Das »Glamour-Girl der Liberalen« (Die Welt), das auch eine so genannte »Streitschrift für einen neuen Feminismus« verfasst und »Kolumnen« für das bekannte feministische Druckerzeugnis Praline fabriziert hat, in dem Interessierten beispielsweise alles Wissenswerte über »Furzgeräusche beim Poppen« mitgeteilt wird, dürfte wohl eine etwas, hm, sagen wir … eigenwillige Vorstellung davon haben, worum es sich genau bei Feminismus handelt. Aber das macht nichts. Denn Koch-Mehrin, eine Art Westerwelle-Klon, sieht ihre Aufgabe als Politikerin darin, »alle Schichten der Gesellschaft anzusprechen«. Auch Leute, die sich überwiegend für die feministischen Bilder in Praline interessieren, müssen schließlich irgendwie über die Europa-Politik der FDP in Kenntnis gesetzt werden.
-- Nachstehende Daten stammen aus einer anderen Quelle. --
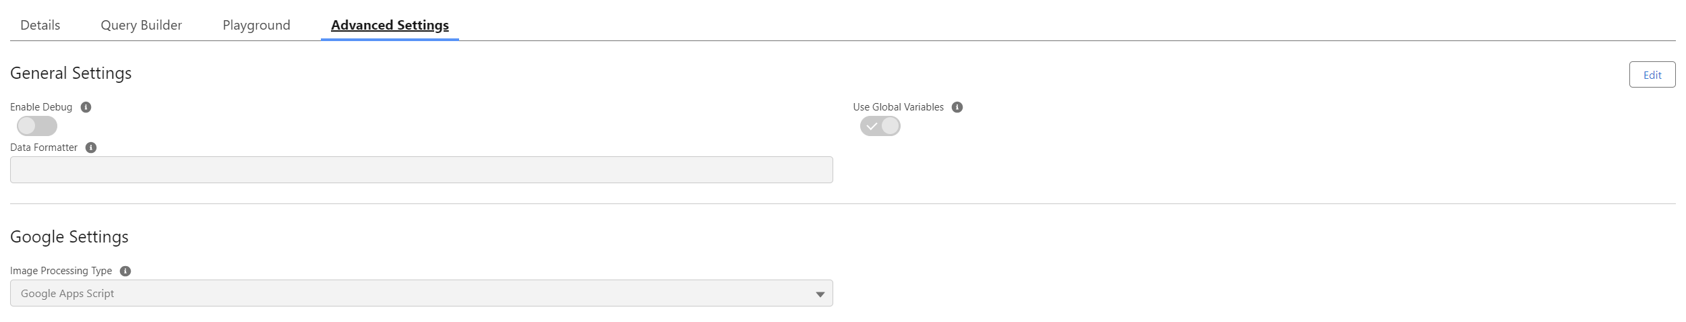This screenshot has width=1686, height=322.
Task: Click the Google Settings heading
Action: click(x=69, y=236)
Die Abgeordnete im Europa-Parlament scheint wie geschaffen für die FDP: Der übliche astreine Zombielebenslauf (»Blondinentopaussehen« (taz), Volkswirtschafts­lehre, Unternehmensberaterin, Heirat mit einem Juristen, Rama-Frühstücks-Familie usw.) ist makellos. Für ein Geschöpf wie unsere spezialfeministische »Vorzeige-Politikerin mit Model-Figur« (Bild) stellt es kein Problem dar, den dumpfen Stolz auf die eigene Fremdbestimmung durch Arbeit und Familie mit Populismus, Kapitalismus-Reklame und schmierigen, eitlen Auftritten in der Klatsch- und Boulevardpresse zu verbinden. Die extrem kritische und unabhängige Tageszeitung taz beschreibt es auf ihre Art: »Koch-Mehrin steht für die fröhlichen Seiten der Globalisierung.«
thomas blum

Der affirmative Rebell
Obwohl immer noch unter 30 Jahre alt, ist Philipp Mißfelder bereits ein Urgestein der konser­vativen Kaderschmiede. Schon früh erkannte die Süddeutsche Zeitung (SZ) den ewigen Vorsitzenden der Jungen Union als »Mächtigen von morgen«, da er »Rückrat« zeige und »Paroli bieten« könne. Durch seine erstaunlichen gesellschaftlichen Analysen und Tabubrüche konnte der reaktionäre Häretiker dies eingehend beweisen. In der Schlammschlacht, die seinen faszinierenden sozialpolitischen Überlegungen zur übertriebenen Inanspruchnahme künstlicher Hüftgelenke durch alte Menschen folgte, bewies er »Stehvermögen« (SZ). Nach der taktisch raffinierten Entschuldigung des pragmatischen Vorausdenkers unterstützte später selbst die Senioren-Union seine Wahl ins Parteipräsidium. Die jüngste Erkenntnis des kompetenten Polit-Wunderkindes, die Erhöhung von Hartz IV könne nur ein »Anschub für die Tabak- und Spirituosenindustrie« sein, nannten naive Kritiker »zynisch und menschenverachtend«. Doch »wenn mal der Wind etwas kräftiger bläst, dann ist der Zwei-Meter-Mann der Letzte, der umkippt« (SZ). Die linke Hetze enthüllte der affirmative Rebell in Bild: »Wir dürfen uns nicht bei jeder Diskussion politische Tabus auferlegen.« Seine rhetorische Brillanz hat Mißfelder offensichtlich bei seinem Freund Helmut Kohl abgeschaut, den er »oft in Oggersheim« besuche, wie er der Bunten sagte.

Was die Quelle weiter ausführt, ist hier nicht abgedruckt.